Suspiró ante el panorama y enfundó sus problemas en el pequeño maletín que acababa de tomar. No llevaba mucho: un poco de pintura, dos algodoncillos para retocar su rostro, y dos botes de Coca-Cola que ahora contenían gasolina. No podía darse el capricho de perderse en nostálgicos ayeres cuando tenía toda una familia a quien mantener. Se armó de valor y salió de su casa. Debía ganarse la vida.
Ese día, decidió que lo haría en una esquina de la Avenida Cuauhtémoc, justo donde observaría, horas más adelante, un Mercedes-Benz recién fabricado que cautivaría sus anhelos, muertos hace tantos años.
Quizá fue el éxtasis que le producía la magnificencia con la cuál aquel ruso logró expresar un sentimiento nuevo, lo que ocasionó que no se percatara de una extraña criatura de piel azabache que, en la esquina de la Avenida Cuauhtémoc, lanzaba llamas por su boca. Ni de otra aún más extraña que sujetaba objetos invisibles; y que tal bendición, le había costado su voz. Pecaría si le niego al lector aquella posibilidad. Lo cierto es que no era la primera vez que lo hacía, ni sería la última.
En lo personal, me inclino hacia la adversa. Lo condeno -si se me permite tal pronunciamiento-, porque me parece que ignoró aquellas bestias por la embriaguez de su propio ego. Aunque inverosímil, no es sólo su culpa, sino de todo un país.
Fue la sociedad mexicana, quien entre cimientos ajenos, desconocidos, crueles y ruines, irguió las bases de un capitalismo dual, que propició la creación de dos mundos: el México Prominente y el México Desolador. Los habitantes de aquél país han ignorado por completo la existencia de éste. Ya se ha escrito –me parece– que el capitalismo transmuta las más puras intenciones del humano.
El México Prominente goza de una inmaculada fertilidad. Frutos dulces aguardan para quien abona su cosecha con esfuerzo. Recompensa para el arduo trabajo de quien se esmeró a lo largo de toda su vida.

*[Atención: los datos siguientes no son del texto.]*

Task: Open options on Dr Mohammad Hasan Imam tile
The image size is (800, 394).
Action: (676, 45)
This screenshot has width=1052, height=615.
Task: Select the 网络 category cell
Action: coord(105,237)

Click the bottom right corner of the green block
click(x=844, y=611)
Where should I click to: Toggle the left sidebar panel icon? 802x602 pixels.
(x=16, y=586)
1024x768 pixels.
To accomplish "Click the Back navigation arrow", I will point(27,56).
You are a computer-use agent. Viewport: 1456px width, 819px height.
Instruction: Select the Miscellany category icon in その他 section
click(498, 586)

Tal mundo ha logrado borrar por completo el valle de lágrimas. La peregrinación de sus habitantes hacía la cúspide es acaso onírica. Así, no suelen distinguir entre los sucesos fantásticos que les depara el lecho de su alcoba y las vicisitudes que les depara la cotidianidad de sus vidas.
El alba y el ocaso danzan a su merced. Al salir de su hogar, el astro luminoso acaricia su tersa piel. Horas más tardes, el astro lunar se postra firme en la ventana para ser admirado y adorado por quienes le permiten el capricho de la soledad.
Los horizontes no huyen hacía el firmamento; quietos y sigilosos esperan la travesía de sus ciudadanos. La lluvia es aquella melodía suave que arrulla sus sentimientos. La ley es el ático de sus recuerdos infames, y la justicia, entre celosías, se limita a observar sus fechorías.
Es, a grandes rasgos, el sueño prototipo de las ambiciones humanas.
El México Desolador parece no existir en la misma dimensión.
Sus tierras áridas se abrazan a la esperanza del trabajo. Abandonadas a la intemperie de la desdicha, no hay frutos ni cosechas en tal país. Entre nebulosos horizontes, se alcanza a vislumbrar sueños que se abrazan al mármol frio: han nacido muertos. Los habitantes saben que sus aspiraciones son una burla de los dioses.
Sus vidas, una jugarreta de mal gusto del azar. El alba y el ocaso son sólo un presagio de su sufrimiento. Las manecillas del Tiempo no concuerdan con la realidad: amanece y aún persisten las jornadas laborales. Oscurece, y comienza otra más. Confabulan los nostálgicos ayeres en los linderos de sus mentes para revestirlos de desesperanza.
En el México Desolador, la lluvia sórdida es el anuncio de la crónica de la destrucción. La ley se convierte en su verdugo, y la justicia, es solo una prostituta maleada por proxenetas en togas y en curules. ¿Qué les depara el Tiempo a esos habitantes? ¿Ser un párrafo más en los anales de su historia?
Leyendas aseguran que ambos mundos, convergen, por breves momentos, en las esquinas de cualquier metrópoli. Justo ahí donde la penumbra muestra el lado oscuro y egoísta del corazón humano. Y que por tal suerte, algún día, un mundo devorará al otro.
Sospecho entonces, que como el eco de una estrella, alguno de los dos, cesará su existencia, para iluminar al otro.